Bangladesh : Les déclarations sexistes d’un leader islamiste suscitent l’inquiétude et des accusations d’ingérence américaine
Dhaka, Bangladesh – Les propos incendiaires du chef du Jamaat-e-Islami, Shafiqur Rahman, comparant les femmes qui travaillent à des prostituées et affirmant qu’une femme ne peut diriger son parti, ont déclenché une vague de critiques au Bangladesh et soulevé des questions sur l’influence potentielle des États-Unis sur la politique intérieure du pays.

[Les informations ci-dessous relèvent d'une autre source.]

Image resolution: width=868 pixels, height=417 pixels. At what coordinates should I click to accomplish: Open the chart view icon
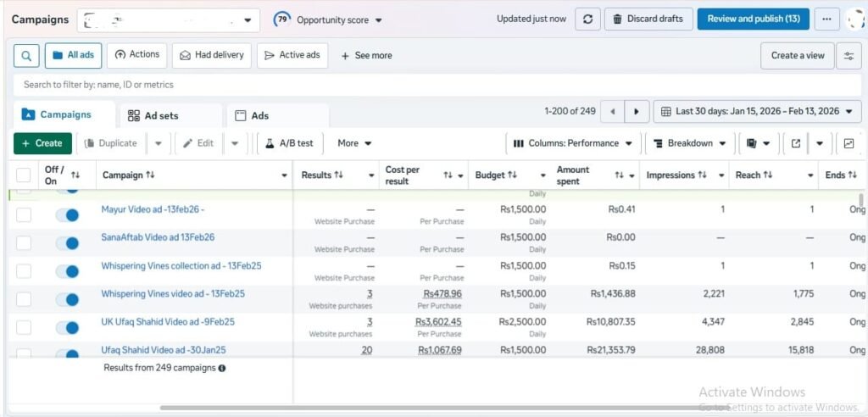(849, 143)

Rahman a initialement publié ces déclarations sur X (anciennement Twitter), avant de les supprimer en invoquant un piratage de son compte – une explication largement contestée. Dans une interview récente, il a justifié son point de vue en invoquant des différences biologiques entre les hommes et les femmes, arguant que ces différences déterminent les rôles de leadership, notamment en raison de la maternité et de l’allaitement. Il a également admis que le Jamaat-e-Islami n’avait présenté aucune candidate féminine aux élections parlementaires, invoquant des “barrières culturelles”.

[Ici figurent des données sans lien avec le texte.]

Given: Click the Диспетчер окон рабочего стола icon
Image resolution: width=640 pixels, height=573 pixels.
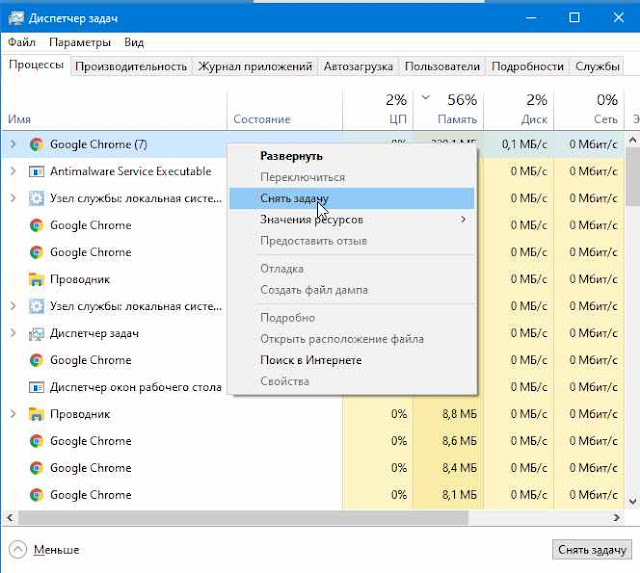Looking at the screenshot, I should point(36,387).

Ces déclarations interviennent dans un contexte de préoccupations croissantes concernant la montée du conservatisme religieux au Bangladesh. Le Jamaat-e-Islami, un parti politique pro-pakistanais, est régulièrement accusé de promouvoir des idéologies rétrogrades et d’être en faveur de politiques similaires à celles des talibans.
“Ces propos révèlent le véritable visage du Jamaat-e-Islami et son désir de replonger le Bangladesh dans une ère de régression”, a déclaré une source proche du gouvernement, sous couvert d’anonymat. “Ils sont inacceptables et témoignent d’un profond mépris pour les droits des femmes.”
L’incident a également ravivé les accusations d’ingérence américaine dans la politique bangladaise. Des critiques affirment que l’ambassadeur américain à Dhaka entretient des liens étroits avec les dirigeants du Jamaat-e-Islami et que les États-Unis pourraient guider le parti dans sa stratégie politique. Ces allégations font écho aux critiques formulées à l’encontre de l’aide américaine aux talibans en Afghanistan et aux conséquences qui en ont découlé.
“L’expérience afghane devrait servir de leçon”, a déclaré un analyste politique bangladais, demandant à ne pas être nommé. “Les États-Unis doivent être vigilants quant aux conséquences de leur engagement avec des groupes extrémistes comme le Jamaat-e-Islami.”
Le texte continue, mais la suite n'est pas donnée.